Question: Hello Albert,

I often read about practicing on your website, and you write a lot about how to practice efficiently, and how you get the best results. But if someone (like me) tries to focus on all the things you tell us on your website, it can be kind of hard to keep everything in mind. And another thing is, that your website isn’t the only one with tips and so on.

I don’t know if it is a pianists’ secret, but if you have got no problem with it, I would like to know what your basic “practice-timetable” looks like, sort of like an inspiration to write my own plan.

Have a nice weekend!

– Alessandro

Albert’s reply: You want me to give away my practice secrets for free?! 😉

Actually, practicing is so extensive a subject that I’ll need to dedicate a whole course to it, though I’ll be happy to offer the essential details of my basic practice regimen here.

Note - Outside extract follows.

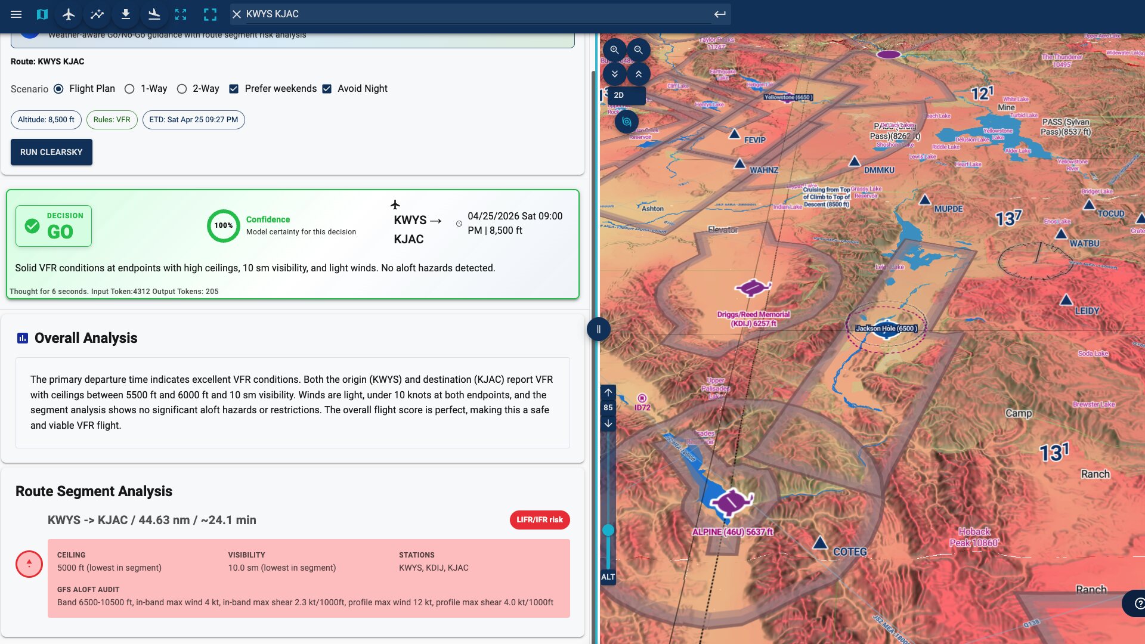Image resolution: width=1145 pixels, height=644 pixels.
Task: Open the ETD Sat Apr 25 chip to change departure
Action: (x=193, y=119)
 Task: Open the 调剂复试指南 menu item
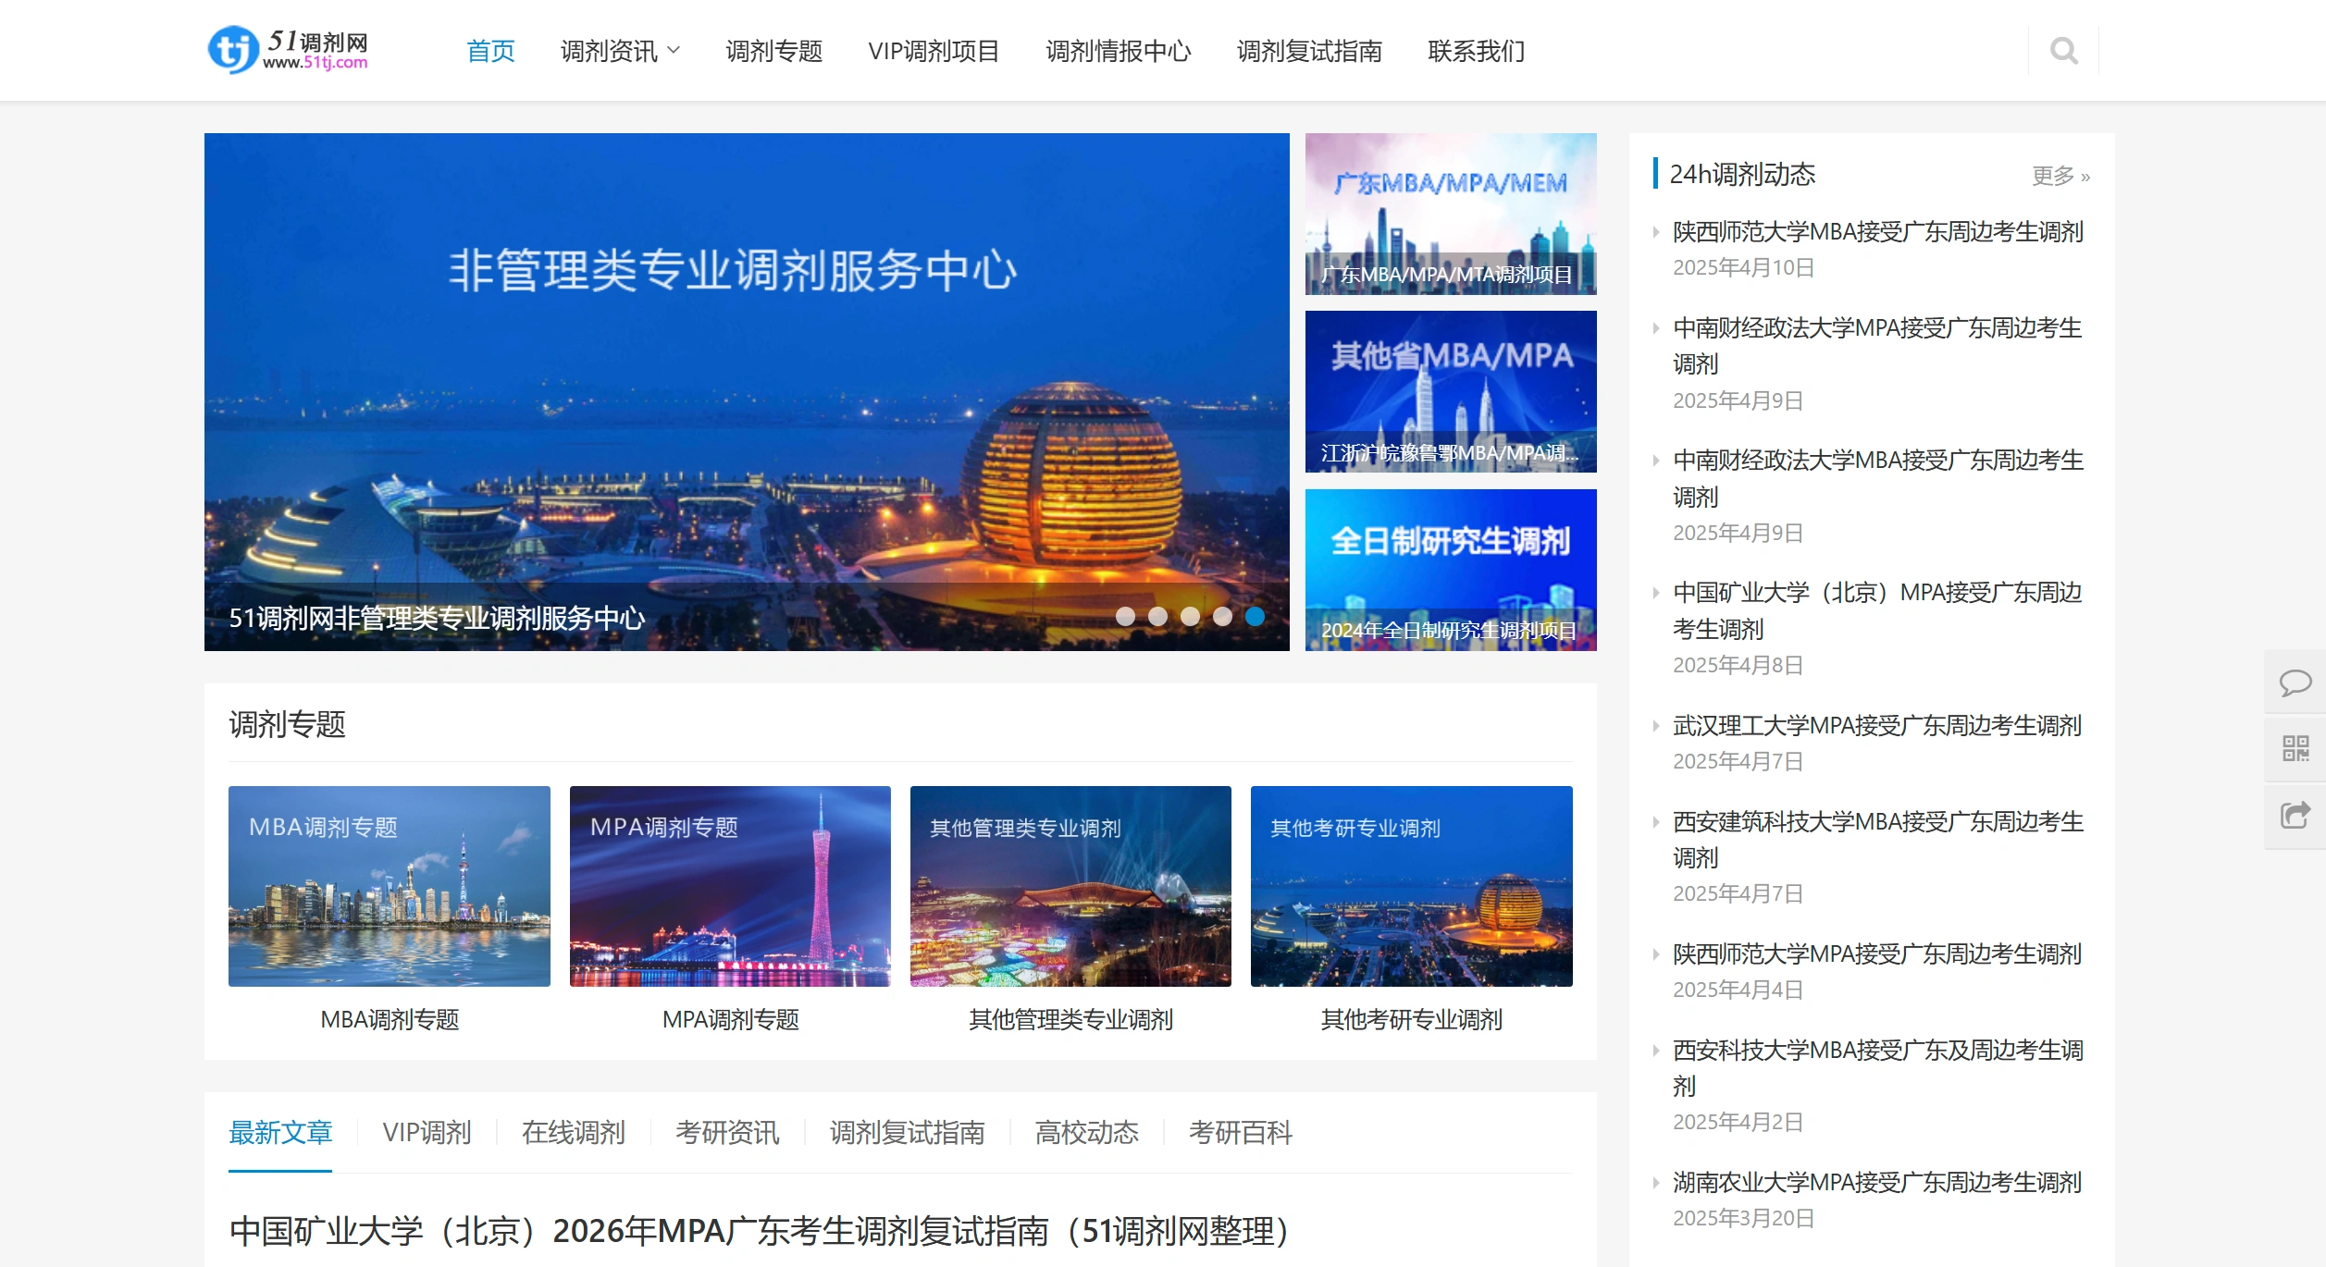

I like to warm up both my fingers and my mind with scales. I play parallel major/minor scales in four octaves and proceed chromatically. I often start with G major, with the G below the bass clef staff being the lowest note. I play G major, then G minor and proceed upwards from there: A-flat major and G-sharp minor, then A major and A minor, and so forth up to F-sharp major and F-sharp minor. I play each scale using the so-called Russian pattern, in which the hands play both in parallel and contrary motion. Here is an example:

I always play all major and minor scales each time I practice them. I play each scale at least twice, and if a scale is uneven or insecure I keep practicing it until I can comfortably play it evenly. I pretty much always use the metronome when practicing scales, since evenness of rhythm (as well as of dynamics and articulation) is of the utmost importance.

If my fingers are in need of further warming up, I like to practice scales in double thirds:

Double thirds are among the most difficult aspects of piano technique, and as such this exercise is for very advanced pianists only. I do have my own way of practicing them, but since this is such a specialized and advanced topic it is best saved for private lessons or an advanced course.

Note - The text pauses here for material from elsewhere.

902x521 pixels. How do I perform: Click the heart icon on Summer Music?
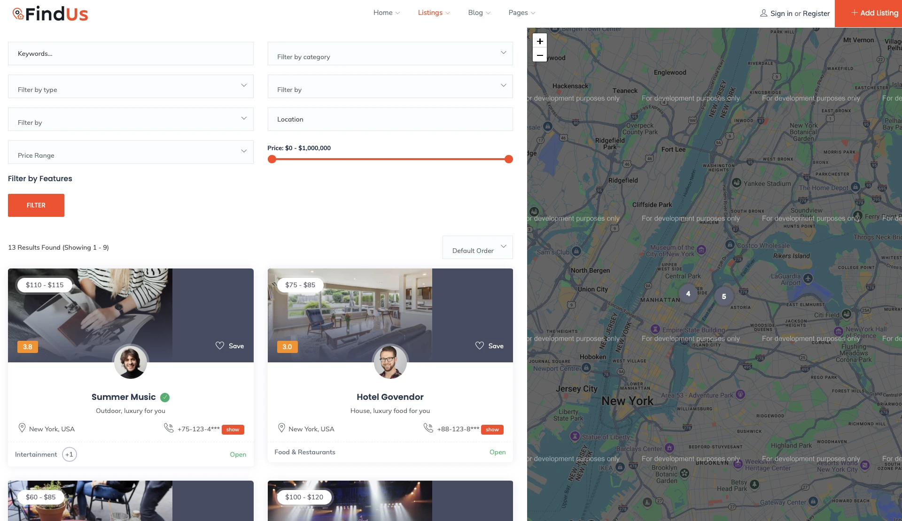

After warming up I proceed to practicing repertoire. Most of the time this involves learning new music. It is important that the mind be fresh when learning music, which is why I make a point of doing so as early in my practice session as possible. I’ve written plenty about the learning process elsewhere, so there’s no need to go into too much detail here.

What is important is that I learn small sections of music, first hands separately and then hands together. I practice slowly, always carefully choosing fingering and expression in advance. I write down my fingerings clearly. My rule for fingering is that I must know exactly which fingers play which keys immediately upon looking at any measure. The goal is total clarity. If there is the slightest doubt about which fingering to use for any note or chord, I write down those fingerings. I memorize the harmonies, counterpoint, visual appearance of the score, sound and hand shapes. I practice to reproduce exactly the sound I want, each and every time. In short, nothing ought to be left to chance. This is the way to prepare for a performance of any sort.

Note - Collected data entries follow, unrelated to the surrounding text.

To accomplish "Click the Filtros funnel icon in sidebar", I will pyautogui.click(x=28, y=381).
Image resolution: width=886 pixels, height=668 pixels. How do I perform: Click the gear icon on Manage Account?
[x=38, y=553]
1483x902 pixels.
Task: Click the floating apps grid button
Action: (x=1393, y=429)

As for time, I generally practice in two-hour blocks. I always time my practice sessions and I keep track of daily totals. I schedule five-minute breaks, but most of the time I skip them because my mind is happily engaged with the music I am practicing. If your time is used effectively and you work with full concentration, four hours a day can be sufficient, even for a professional pianist. (I often practice more, and sometimes less than four hours a day.)

As with any skill, self-discipline is the key to improving at the piano. Self-discipline is in fact the magic formula for all self-improvement!